From the records, pick out and copy each line containing "computer".

(Stored data entries)

Content starts

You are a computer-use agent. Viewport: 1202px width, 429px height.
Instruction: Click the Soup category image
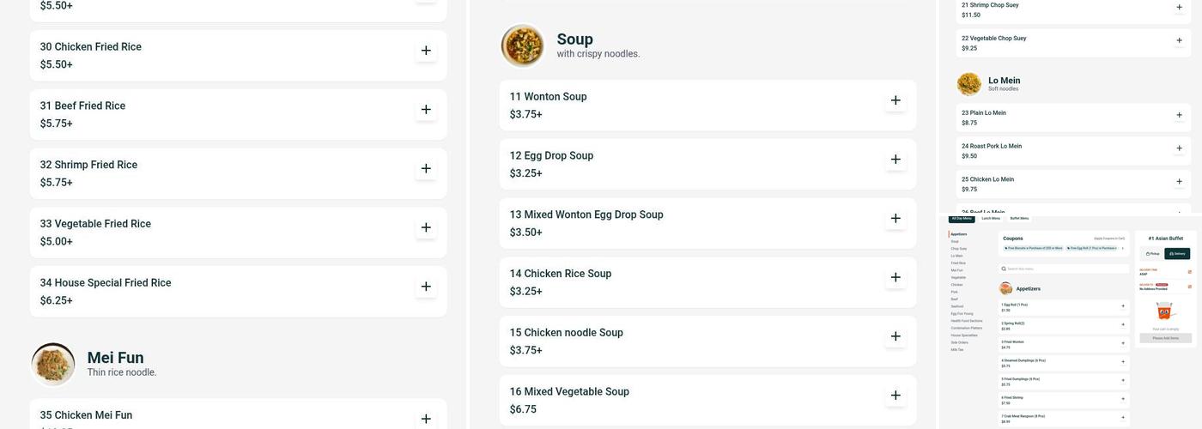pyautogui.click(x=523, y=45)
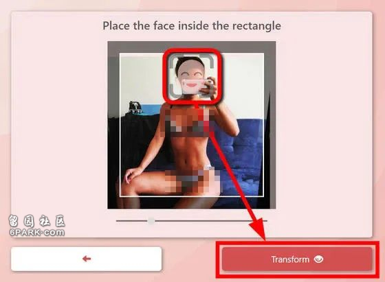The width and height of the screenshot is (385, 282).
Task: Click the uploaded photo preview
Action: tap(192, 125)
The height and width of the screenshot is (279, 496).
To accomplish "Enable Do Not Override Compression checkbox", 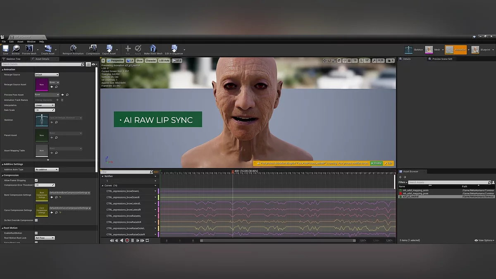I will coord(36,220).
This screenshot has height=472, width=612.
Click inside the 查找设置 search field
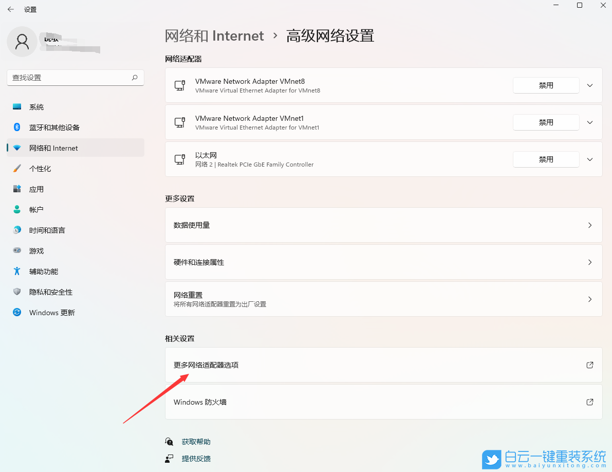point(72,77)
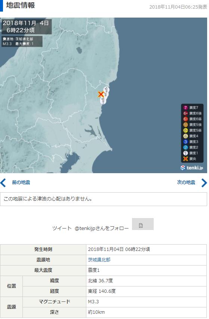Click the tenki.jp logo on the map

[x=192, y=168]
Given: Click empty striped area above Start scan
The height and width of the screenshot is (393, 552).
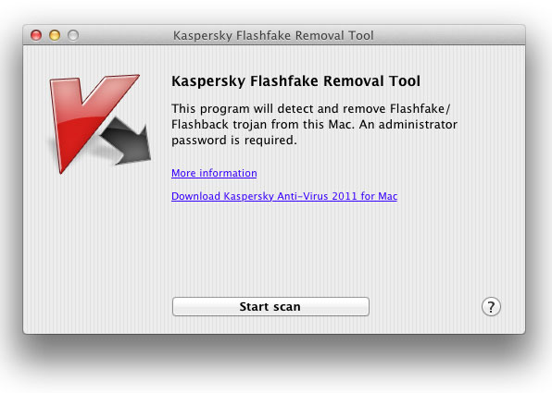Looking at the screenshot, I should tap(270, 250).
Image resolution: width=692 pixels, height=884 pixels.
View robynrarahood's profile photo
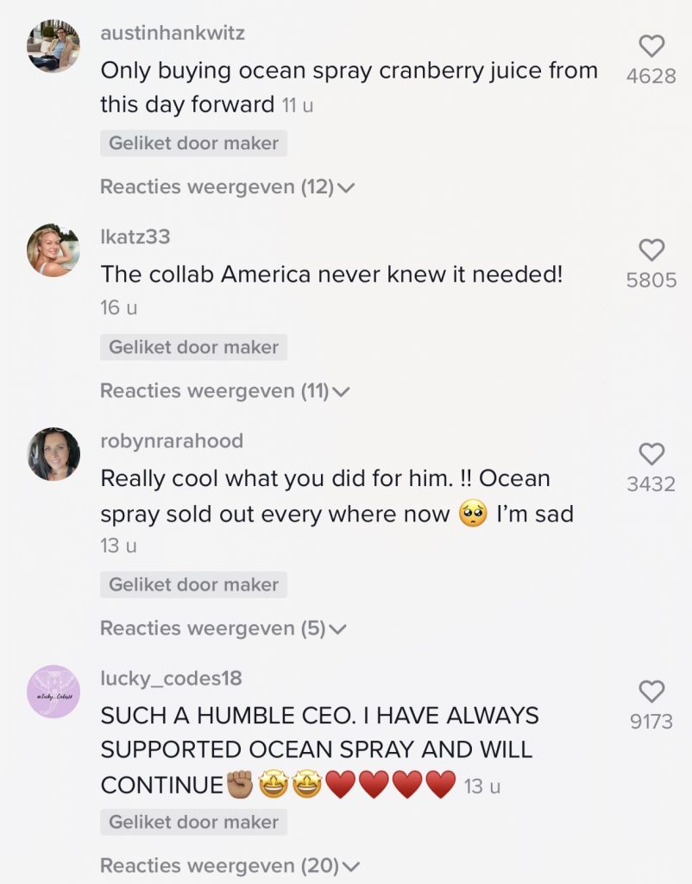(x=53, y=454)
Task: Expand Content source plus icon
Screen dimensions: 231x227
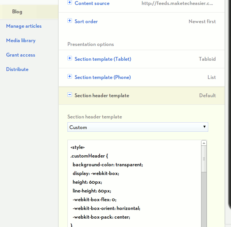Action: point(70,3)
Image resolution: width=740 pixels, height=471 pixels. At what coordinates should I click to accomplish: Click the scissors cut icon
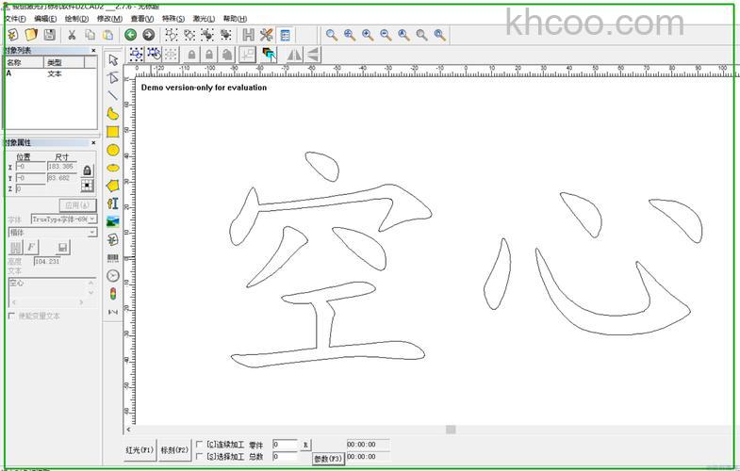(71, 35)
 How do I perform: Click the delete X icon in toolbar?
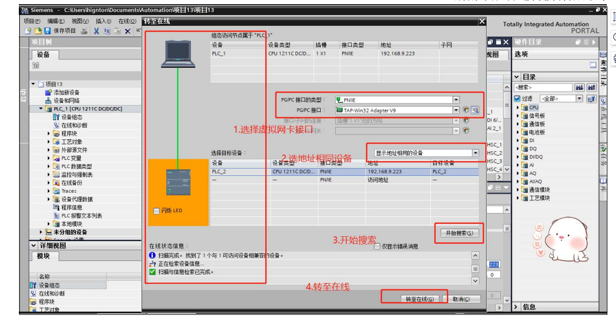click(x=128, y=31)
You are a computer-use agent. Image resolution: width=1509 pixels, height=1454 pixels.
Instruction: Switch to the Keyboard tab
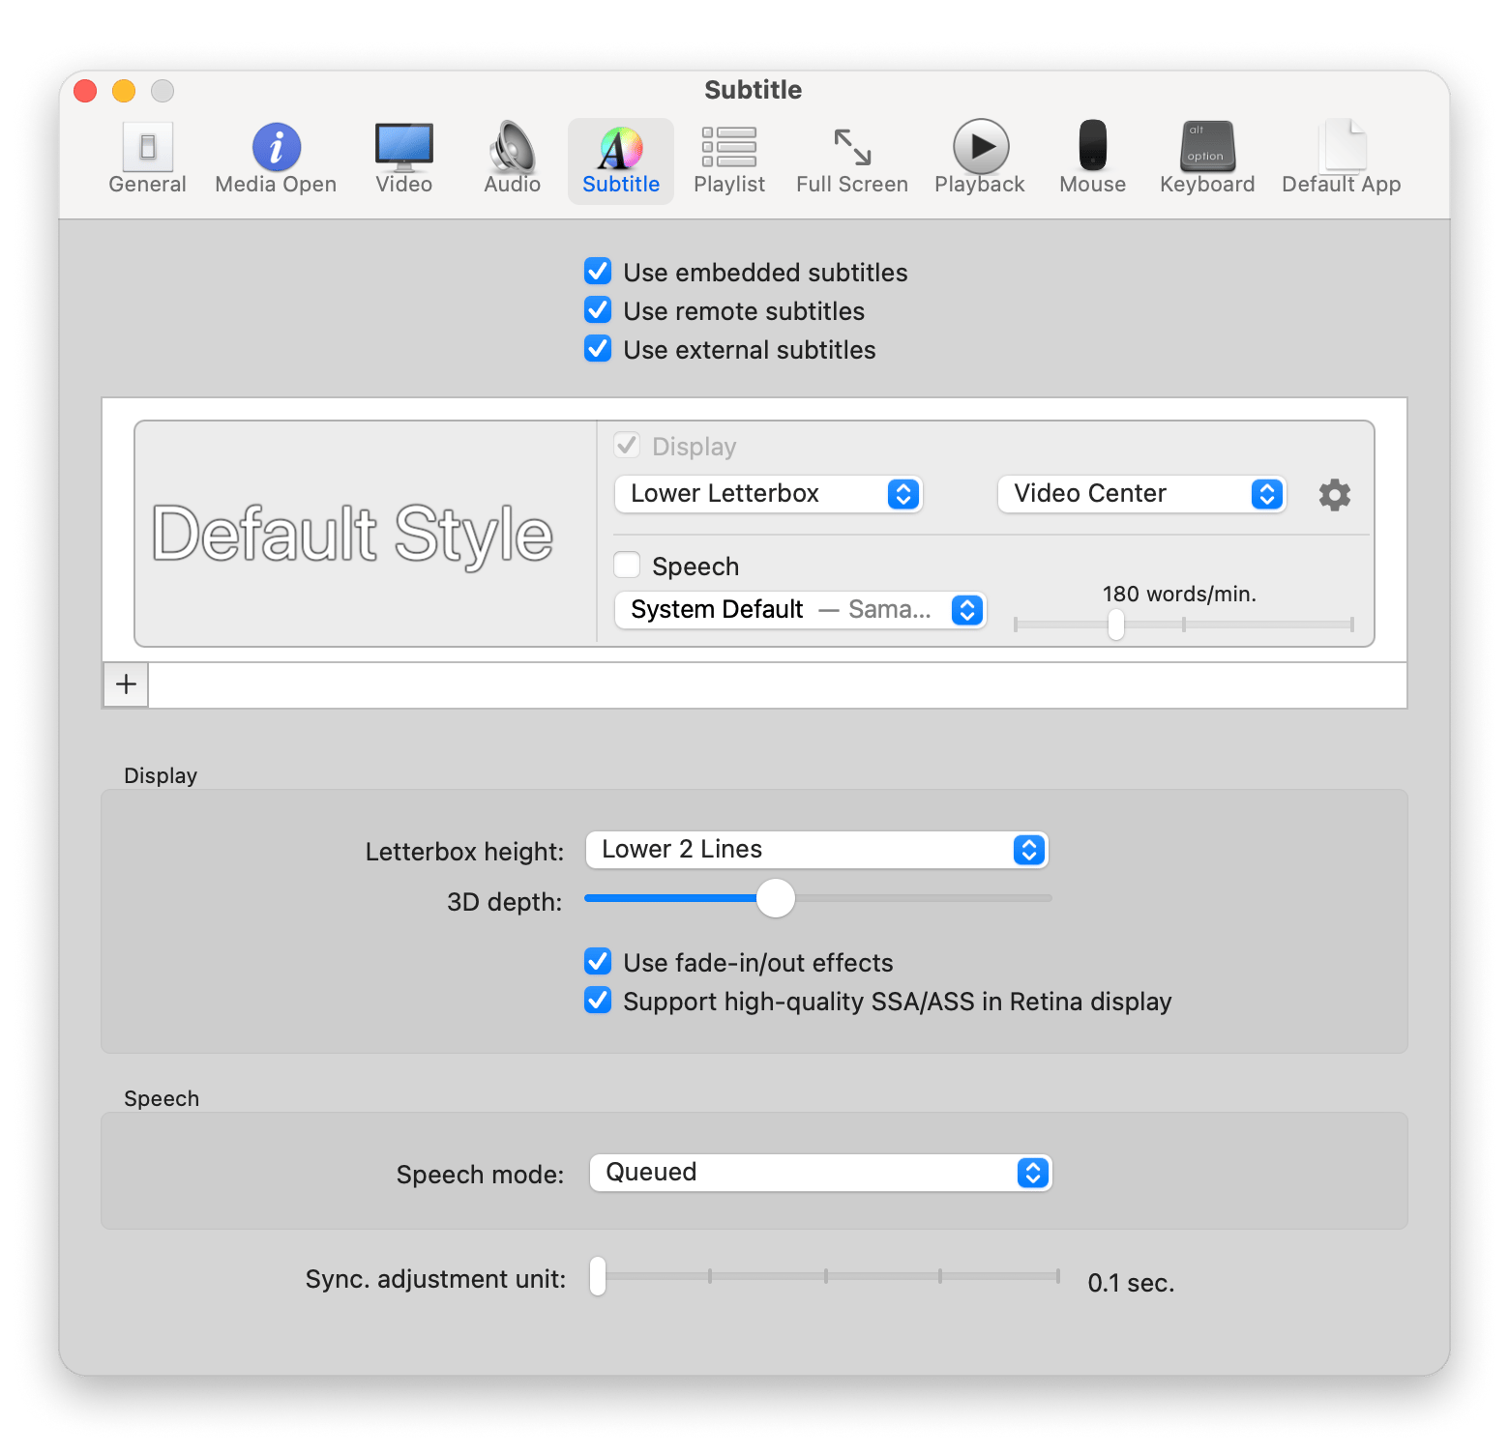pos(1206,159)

Content ends

Expected answer:
You are a computer-use agent. Viewport: 1202px width, 429px height.
You are a computer-use agent. Image resolution: width=1509 pixels, height=1454 pixels.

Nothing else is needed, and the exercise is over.